>> START MATERIALS PROVIDED

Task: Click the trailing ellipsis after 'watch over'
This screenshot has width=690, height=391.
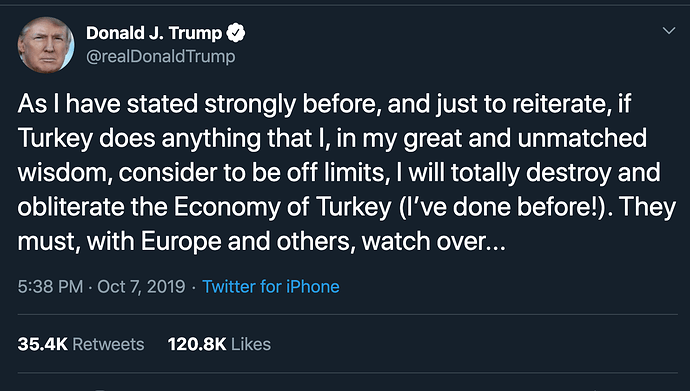Action: [x=496, y=242]
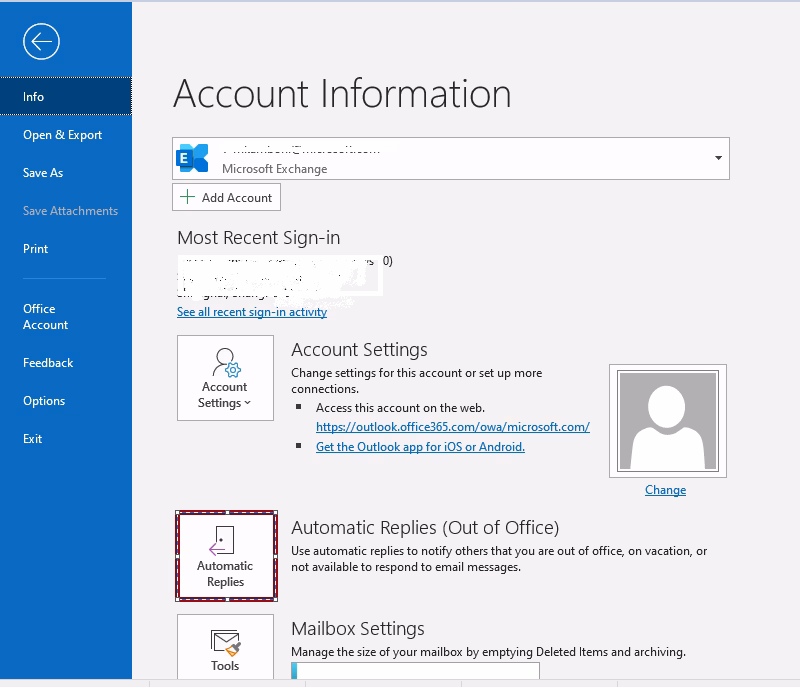Click Change below the profile photo
This screenshot has width=800, height=688.
tap(667, 490)
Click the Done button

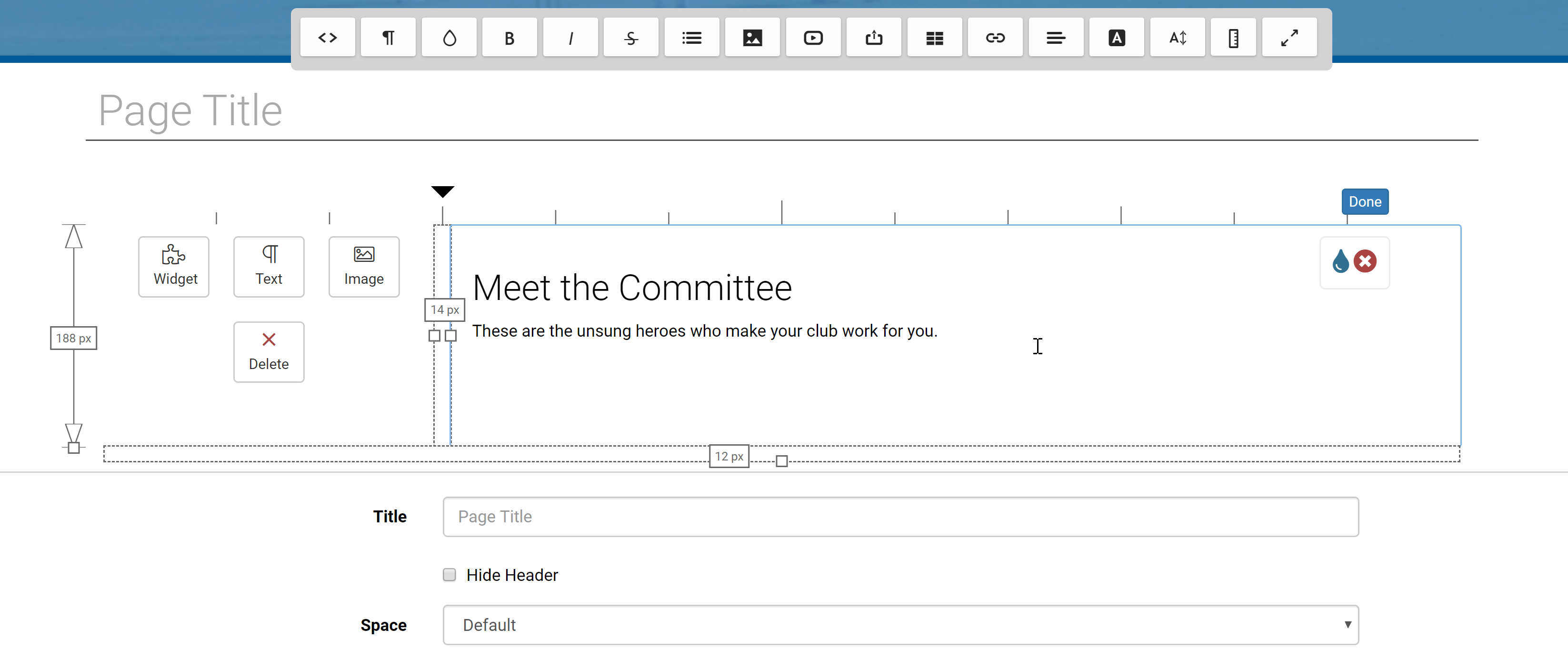(x=1365, y=202)
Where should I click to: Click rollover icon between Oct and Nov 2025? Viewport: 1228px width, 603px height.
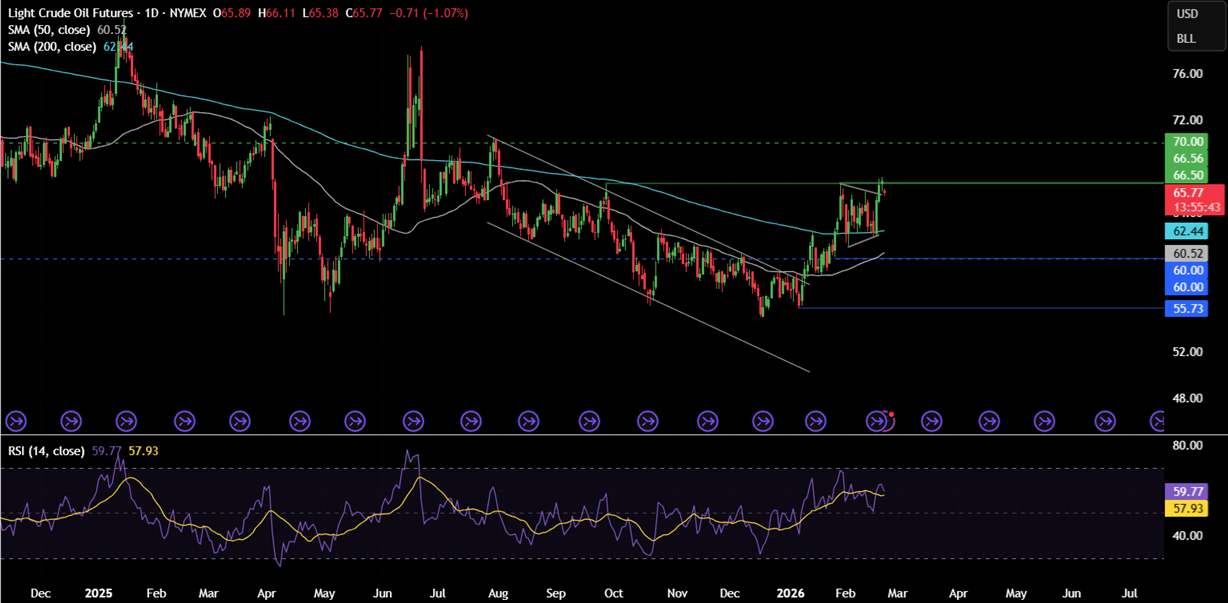[647, 421]
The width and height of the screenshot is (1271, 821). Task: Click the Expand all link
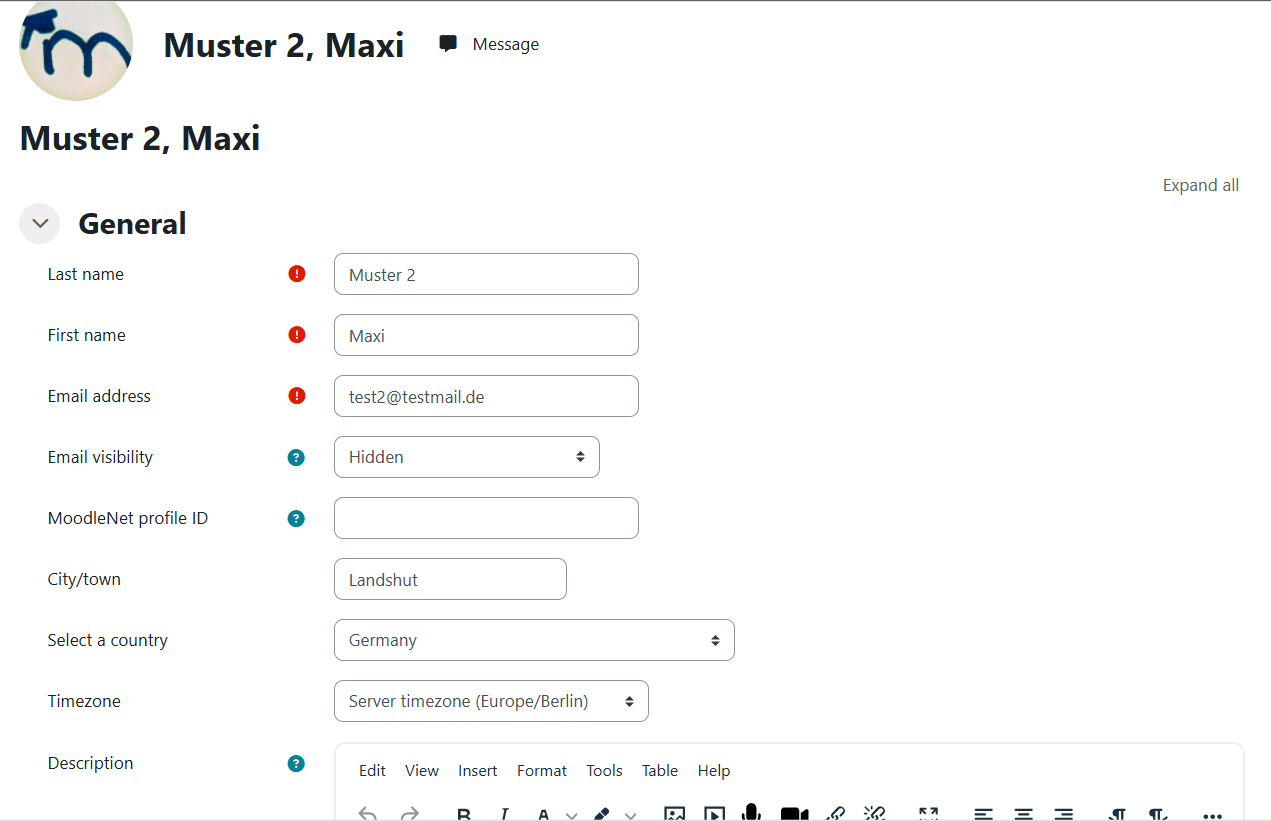click(x=1200, y=185)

>> END MATERIALS PROVIDED

TASK GOAL: Can you copy every line of the entries above word for word, leaving out the pictures?

SOLUTION FOR THIS EXERCISE:
Task: Click the trailing ellipsis after 'watch over'
This screenshot has width=690, height=391.
Action: [x=496, y=242]
Click Change below the profile photo
This screenshot has width=800, height=688.
tap(667, 490)
Click the Done button

(x=1365, y=202)
Where should I click to: Click rollover icon between Oct and Nov 2025? Viewport: 1228px width, 603px height.
[647, 421]
The width and height of the screenshot is (1271, 821). Task: Click the Expand all link
click(x=1200, y=185)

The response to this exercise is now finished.